Restate word for word the lines below, from the one containing "At what coordinates" through the final line, with no pictures included.

(Stored data)

= = = = = = =

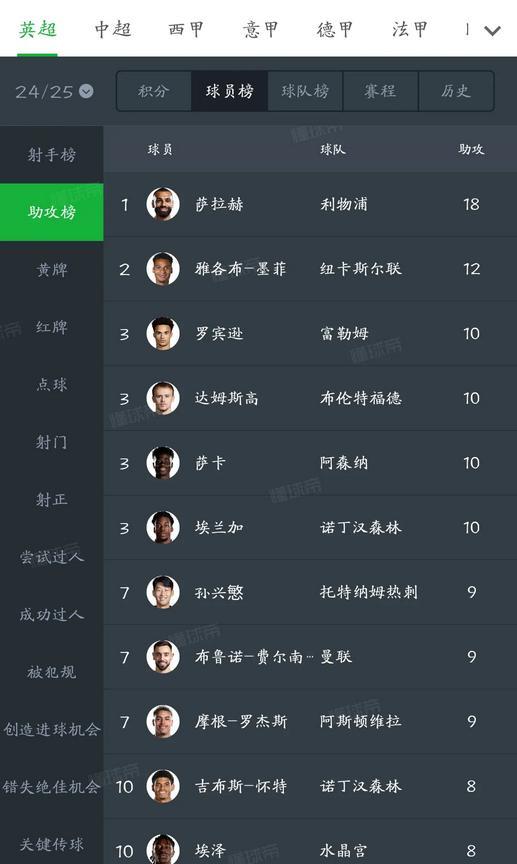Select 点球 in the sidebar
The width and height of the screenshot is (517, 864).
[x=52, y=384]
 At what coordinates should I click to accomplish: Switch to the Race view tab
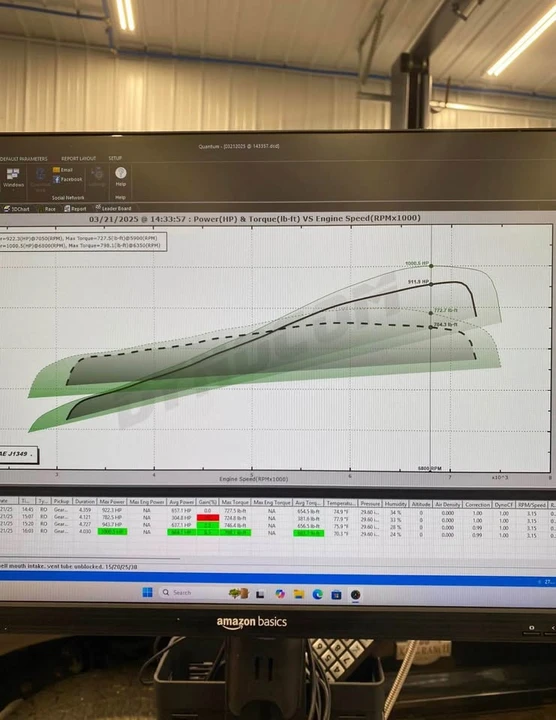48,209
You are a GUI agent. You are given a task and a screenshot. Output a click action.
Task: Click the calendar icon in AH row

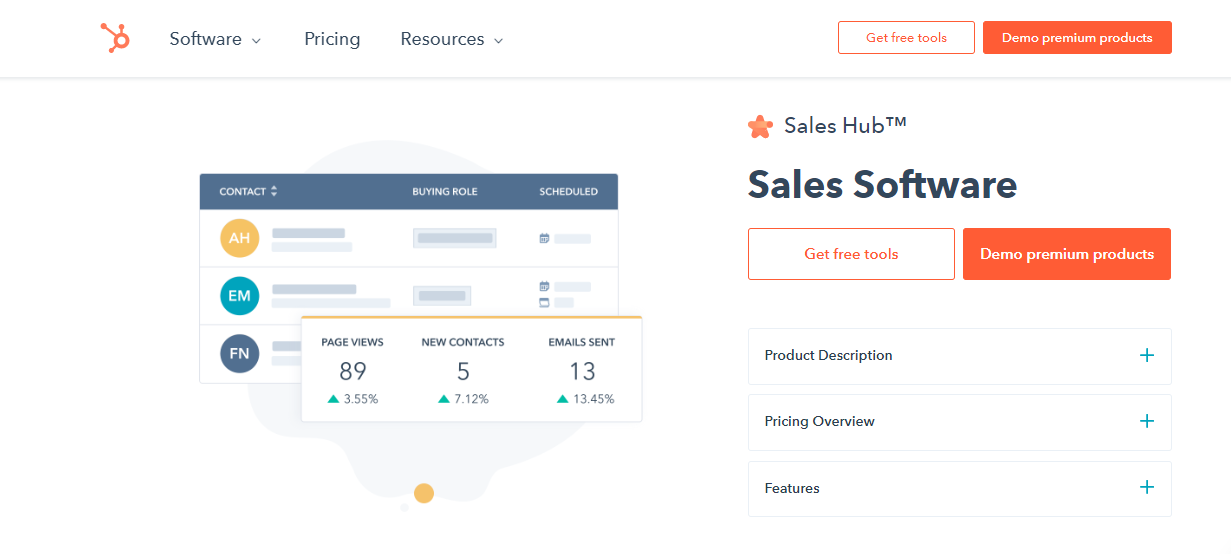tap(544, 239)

= = = = = = =

# Answer section
 At what coordinates should I click to accomplish: Switch to the Race view tab
48,209
You are a GUI agent. You are given a task and a screenshot. Output a click action.
Task: Click the calendar icon in AH row

tap(544, 239)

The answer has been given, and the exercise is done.